### What you have to do
Type out the records again, exactly as they are.

### Dataset
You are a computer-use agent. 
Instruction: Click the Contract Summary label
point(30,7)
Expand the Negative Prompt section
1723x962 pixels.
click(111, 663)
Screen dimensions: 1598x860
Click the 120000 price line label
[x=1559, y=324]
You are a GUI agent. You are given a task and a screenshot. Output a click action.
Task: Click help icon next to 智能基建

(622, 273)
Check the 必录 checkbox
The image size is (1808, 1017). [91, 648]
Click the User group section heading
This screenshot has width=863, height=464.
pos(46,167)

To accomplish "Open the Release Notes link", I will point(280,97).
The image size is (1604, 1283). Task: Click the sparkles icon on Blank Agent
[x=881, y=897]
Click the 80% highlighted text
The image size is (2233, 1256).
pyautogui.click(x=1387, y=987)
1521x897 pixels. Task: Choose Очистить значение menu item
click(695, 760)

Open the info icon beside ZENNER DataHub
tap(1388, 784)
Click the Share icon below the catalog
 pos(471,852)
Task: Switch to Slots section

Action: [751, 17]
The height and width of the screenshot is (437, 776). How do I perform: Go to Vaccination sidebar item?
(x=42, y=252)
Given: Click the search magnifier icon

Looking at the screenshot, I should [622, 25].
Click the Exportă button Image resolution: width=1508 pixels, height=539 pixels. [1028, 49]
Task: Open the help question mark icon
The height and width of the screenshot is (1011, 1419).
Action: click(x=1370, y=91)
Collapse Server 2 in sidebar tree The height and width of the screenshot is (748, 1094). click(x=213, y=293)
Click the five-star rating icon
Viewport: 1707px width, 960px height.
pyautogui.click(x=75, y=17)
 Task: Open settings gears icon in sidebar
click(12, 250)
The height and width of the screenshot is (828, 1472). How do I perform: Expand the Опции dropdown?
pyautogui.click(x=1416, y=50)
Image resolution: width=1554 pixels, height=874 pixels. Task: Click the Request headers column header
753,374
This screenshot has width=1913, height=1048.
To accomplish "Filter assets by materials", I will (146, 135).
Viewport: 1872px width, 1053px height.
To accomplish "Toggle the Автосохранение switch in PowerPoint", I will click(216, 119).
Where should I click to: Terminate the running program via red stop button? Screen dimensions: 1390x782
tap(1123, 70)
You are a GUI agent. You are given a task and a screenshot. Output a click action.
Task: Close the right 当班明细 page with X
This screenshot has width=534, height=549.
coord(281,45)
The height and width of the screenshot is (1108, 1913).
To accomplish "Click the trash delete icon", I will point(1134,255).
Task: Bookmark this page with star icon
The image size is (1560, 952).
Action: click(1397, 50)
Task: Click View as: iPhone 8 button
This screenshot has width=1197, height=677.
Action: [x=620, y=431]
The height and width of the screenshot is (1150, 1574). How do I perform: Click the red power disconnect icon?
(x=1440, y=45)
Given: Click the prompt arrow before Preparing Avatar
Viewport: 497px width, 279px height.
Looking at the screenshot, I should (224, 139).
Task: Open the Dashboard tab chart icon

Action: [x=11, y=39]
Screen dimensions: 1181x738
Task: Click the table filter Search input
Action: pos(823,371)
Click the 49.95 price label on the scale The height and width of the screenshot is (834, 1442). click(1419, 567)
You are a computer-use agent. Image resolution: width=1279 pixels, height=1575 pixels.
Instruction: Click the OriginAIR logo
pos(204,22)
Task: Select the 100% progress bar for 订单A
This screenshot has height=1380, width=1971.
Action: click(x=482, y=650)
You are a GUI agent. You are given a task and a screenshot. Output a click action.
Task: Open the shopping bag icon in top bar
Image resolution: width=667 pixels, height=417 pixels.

### Result of this task
You are a computer-use agent. 
Instruction: Click the Contract Summary label
point(30,7)
Expand the Negative Prompt section
1723x962 pixels.
click(111, 663)
Screen dimensions: 1598x860
Click the 120000 price line label
[x=1559, y=324]
You are a GUI agent. You are given a task and a screenshot. Output a click action.
Task: Click help icon next to 智能基建

(622, 273)
Check the 必录 checkbox
The image size is (1808, 1017). [91, 648]
Click the User group section heading
This screenshot has width=863, height=464.
pos(46,167)

To accomplish "Open the Release Notes link", I will point(280,97).
The image size is (1604, 1283). Task: Click the sparkles icon on Blank Agent
[x=881, y=897]
Click the 80% highlighted text
The image size is (2233, 1256).
pyautogui.click(x=1387, y=987)
1521x897 pixels. Task: Choose Очистить значение menu item
click(695, 760)

Open the info icon beside ZENNER DataHub
tap(1388, 784)
Click the Share icon below the catalog
 pos(471,852)
Task: Switch to Slots section

Action: [751, 17]
The height and width of the screenshot is (437, 776). How do I perform: Go to Vaccination sidebar item?
(x=42, y=252)
Given: Click the search magnifier icon

Looking at the screenshot, I should [622, 25].
Click the Exportă button Image resolution: width=1508 pixels, height=539 pixels. [1028, 49]
Task: Open the help question mark icon
The height and width of the screenshot is (1011, 1419).
Action: click(x=1370, y=91)
Collapse Server 2 in sidebar tree The height and width of the screenshot is (748, 1094). click(x=213, y=293)
Click the five-star rating icon
Viewport: 1707px width, 960px height.
pyautogui.click(x=75, y=17)
 Task: Open settings gears icon in sidebar
click(12, 250)
The height and width of the screenshot is (828, 1472). How do I perform: Expand the Опции dropdown?
pyautogui.click(x=1416, y=50)
Image resolution: width=1554 pixels, height=874 pixels. Task: Click the Request headers column header
753,374
This screenshot has width=1913, height=1048.
To accomplish "Filter assets by materials", I will (146, 135).
Viewport: 1872px width, 1053px height.
To accomplish "Toggle the Автосохранение switch in PowerPoint", I will click(216, 119).
Where should I click to: Terminate the running program via red stop button? Screen dimensions: 1390x782
tap(1123, 70)
You are a GUI agent. You are given a task and a screenshot. Output a click action.
Task: Close the right 当班明细 page with X
This screenshot has width=534, height=549.
coord(281,45)
The height and width of the screenshot is (1108, 1913).
To accomplish "Click the trash delete icon", I will point(1134,255).
Task: Bookmark this page with star icon
The image size is (1560, 952).
Action: click(1397, 50)
Task: Click View as: iPhone 8 button
This screenshot has width=1197, height=677.
Action: [x=620, y=431]
The height and width of the screenshot is (1150, 1574). How do I perform: Click the red power disconnect icon?
(x=1440, y=45)
Given: Click the prompt arrow before Preparing Avatar
Viewport: 497px width, 279px height.
Looking at the screenshot, I should (224, 139).
Task: Open the Dashboard tab chart icon

Action: [x=11, y=39]
Screen dimensions: 1181x738
Task: Click the table filter Search input
Action: pos(823,371)
Click the 49.95 price label on the scale The height and width of the screenshot is (834, 1442). click(1419, 567)
You are a computer-use agent. Image resolution: width=1279 pixels, height=1575 pixels.
Instruction: Click the OriginAIR logo
pos(204,22)
Task: Select the 100% progress bar for 订单A
This screenshot has height=1380, width=1971.
Action: click(x=482, y=650)
You are a GUI agent. You are given a task and a screenshot. Output a click action.
Task: Open the shopping bag icon in top bar
Image resolution: width=667 pixels, height=417 pixels.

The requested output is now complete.